The quadric surface containing a rational quartic curve is smooth (Ex.1)
In conclusion C is a curve of bidegree (1, 3) on a smooth quadric surface Q.
The curve C has 001 (="one infinity of") trisecants (Q is the surface of trisecants to C; through any point of C passes exactly one trisecant to C).
The general plane section of C consists of 4 points in general position (complete intersection of two conics; notice however that C is not the complete intersection of two quadrics).

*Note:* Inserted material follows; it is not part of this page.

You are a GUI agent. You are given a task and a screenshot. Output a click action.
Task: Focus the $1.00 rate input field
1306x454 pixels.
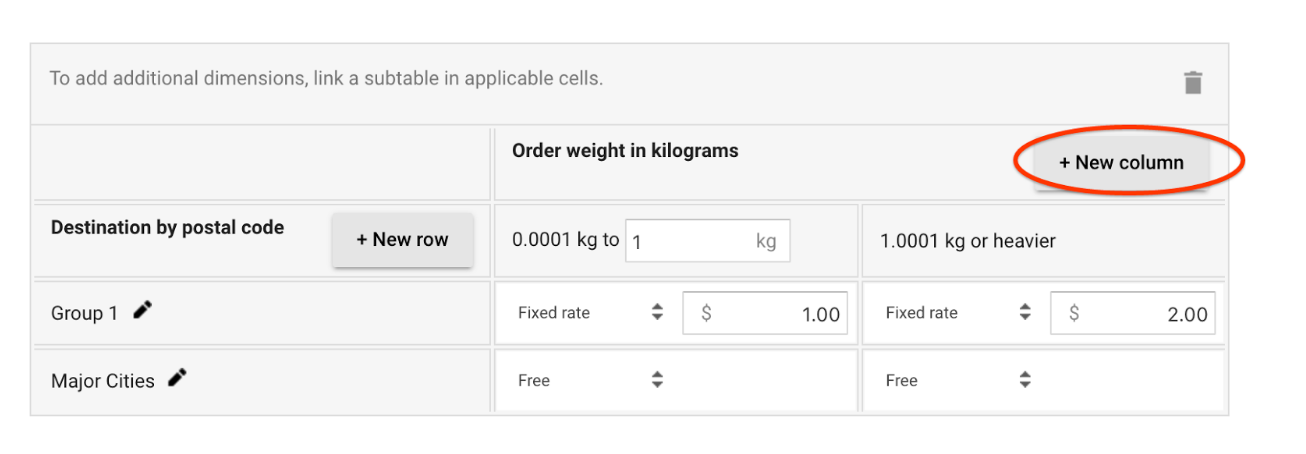pyautogui.click(x=780, y=314)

If G = C.H is not in general position, then H contains a trisecant to C (H is a tangent plane to Q). In this case the minimal free resolution of the plane section G is:
0 -> O(-4)+O(-3) -> O(-3)+O(-2) -> IG -> 0.
The homogeneous ideal, I(C), is generated in degrees <= 3 (IC is 3-regular by Castelnuovo-Mumford).In particular every rational quartic lies on a smooth cubic surface.
The homogeneous ideal, I(C) is generated by the quadric, Q, and by 3 cubics. The minimal free resolution is given by the minimal free resolution of a curve on a quadric.